Nach 15 Jahren wieder in einer Fernsehproduktion: Moritz Bleibtreu spielt den Anwalt in der neuen Schirach-Verfilmung.

Vielleicht erschließen sich einem die Bücher von Ferdinand von Schirach am besten, wenn man einen Blick auf seine Website wirft. Dort zitiert er den Rechtsanwalt Max Alsberg, der in der Weimarer Republik ein berühmter Strafverteidiger war, und, wie von Schirach selbst, Schriftsteller. 1930 schrieb Alsberg, dass es Aufgabe des Strafverteidigers sei, „den hochgemuten, voreiligen Griff nach der Wahrheit zu hemmen“.

Dieses Zitat kann man jedem von Schirachs Büchern voranstellen, vor allem den Erzählbänden „Verbrechen“ und „Schuld“. „Verbrechen“ erschien im August 2009, machte von Schirach schlagartig berühmt und wurde 2013 als Miniserie im ZDF ausgestrahlt. Oliver Berben hatte sich mit seiner zu Constantin gehörenden Produktionsfirma Moovie die Filmrechte am Buch gesichert und sechs Geschichten daraus realisiert. Jetzt hat Berben sechs neue Folgen produziert, die erneut im ZDF laufen werden - diesmal stammen die Vorlagen aus Schirachs Erzählband „Schuld“. Der Sender musste angesichts des Erfolgs von „Verbrechen“ nicht lange überredet werden.

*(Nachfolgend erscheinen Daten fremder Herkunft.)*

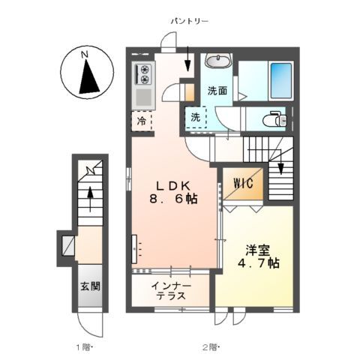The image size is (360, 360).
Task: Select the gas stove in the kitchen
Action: tap(142, 74)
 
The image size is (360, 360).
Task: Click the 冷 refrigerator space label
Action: tap(141, 120)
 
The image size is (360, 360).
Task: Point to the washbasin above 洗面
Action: tap(218, 62)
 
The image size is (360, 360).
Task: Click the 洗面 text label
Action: tap(218, 92)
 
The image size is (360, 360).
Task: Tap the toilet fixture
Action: tap(273, 118)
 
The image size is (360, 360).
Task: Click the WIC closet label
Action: tap(242, 182)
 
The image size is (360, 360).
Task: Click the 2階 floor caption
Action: tap(209, 346)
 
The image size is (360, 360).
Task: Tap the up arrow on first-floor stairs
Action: tap(90, 199)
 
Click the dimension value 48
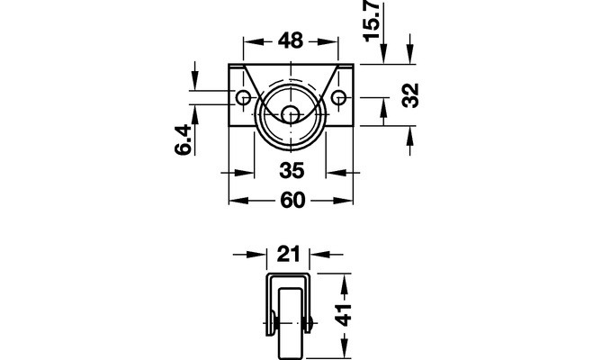point(291,40)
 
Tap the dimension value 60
point(292,200)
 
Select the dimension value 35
point(292,170)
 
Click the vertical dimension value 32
point(410,95)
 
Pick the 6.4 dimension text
point(183,140)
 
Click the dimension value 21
point(288,254)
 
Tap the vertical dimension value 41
point(344,315)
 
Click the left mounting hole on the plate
point(242,98)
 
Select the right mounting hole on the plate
point(338,98)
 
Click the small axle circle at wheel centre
point(291,113)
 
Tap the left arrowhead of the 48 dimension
point(250,41)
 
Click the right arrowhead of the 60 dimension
point(343,201)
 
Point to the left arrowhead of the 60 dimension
point(239,201)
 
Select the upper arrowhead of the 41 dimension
point(344,284)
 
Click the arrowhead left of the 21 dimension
point(257,255)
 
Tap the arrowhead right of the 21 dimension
point(320,255)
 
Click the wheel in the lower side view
point(291,324)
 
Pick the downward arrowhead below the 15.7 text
point(384,54)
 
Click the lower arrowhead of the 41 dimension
point(344,348)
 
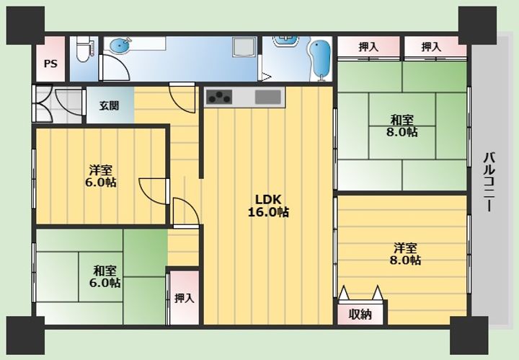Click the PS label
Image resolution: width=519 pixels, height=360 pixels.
tap(50, 63)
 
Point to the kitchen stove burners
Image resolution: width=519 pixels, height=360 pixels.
tap(219, 97)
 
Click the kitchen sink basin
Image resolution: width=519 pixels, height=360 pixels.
tap(268, 97)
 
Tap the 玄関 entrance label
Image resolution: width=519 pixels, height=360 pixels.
tap(110, 105)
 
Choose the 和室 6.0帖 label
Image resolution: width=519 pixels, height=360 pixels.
tap(106, 276)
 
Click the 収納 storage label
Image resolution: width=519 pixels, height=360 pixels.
tap(360, 314)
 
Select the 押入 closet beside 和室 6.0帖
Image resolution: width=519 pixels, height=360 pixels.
tap(184, 297)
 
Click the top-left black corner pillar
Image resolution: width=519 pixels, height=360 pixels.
tap(25, 25)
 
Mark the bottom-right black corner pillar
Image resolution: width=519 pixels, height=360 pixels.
tap(469, 334)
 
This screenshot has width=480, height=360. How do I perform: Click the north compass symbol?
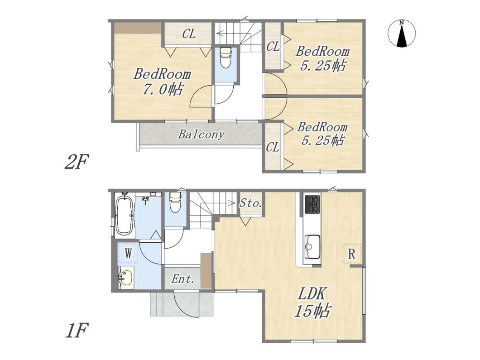point(402,34)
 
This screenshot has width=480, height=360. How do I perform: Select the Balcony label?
point(202,134)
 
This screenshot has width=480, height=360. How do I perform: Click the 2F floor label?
point(77,161)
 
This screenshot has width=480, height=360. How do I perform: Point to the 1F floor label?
point(77,330)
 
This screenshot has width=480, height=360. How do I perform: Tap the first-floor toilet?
point(175,202)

Von Anfang April bis Ende Juli wurde gedreht, fast alle Szenen in Berlin. Spielte in „Verbrechen“ noch Josef Bierblichler die Rolle des Anwalts – der einzigen Figur, die sich wie ein roter Faden durch die Krimis zieht – hat die Rolle nun ein Jüngerer übernommen: Moritz Bleibtreu. „Da der Anwalt diesmal jünger sein musste, dachte ich relativ früh an Moritz“, erzählte Berben am Rande der Dreharbeiten. „Ich habe aber nicht geglaubt, dass er es macht.“ Denn Bleibtreu war zum letzten Mal vor 15 Jahren in einer Fernsehproduktion zu sehen. Damals spielte er in einer 3sat-Komödie einen Ökobauern. Seitdem kennt ihn das Publikum nur noch aus dem Kino.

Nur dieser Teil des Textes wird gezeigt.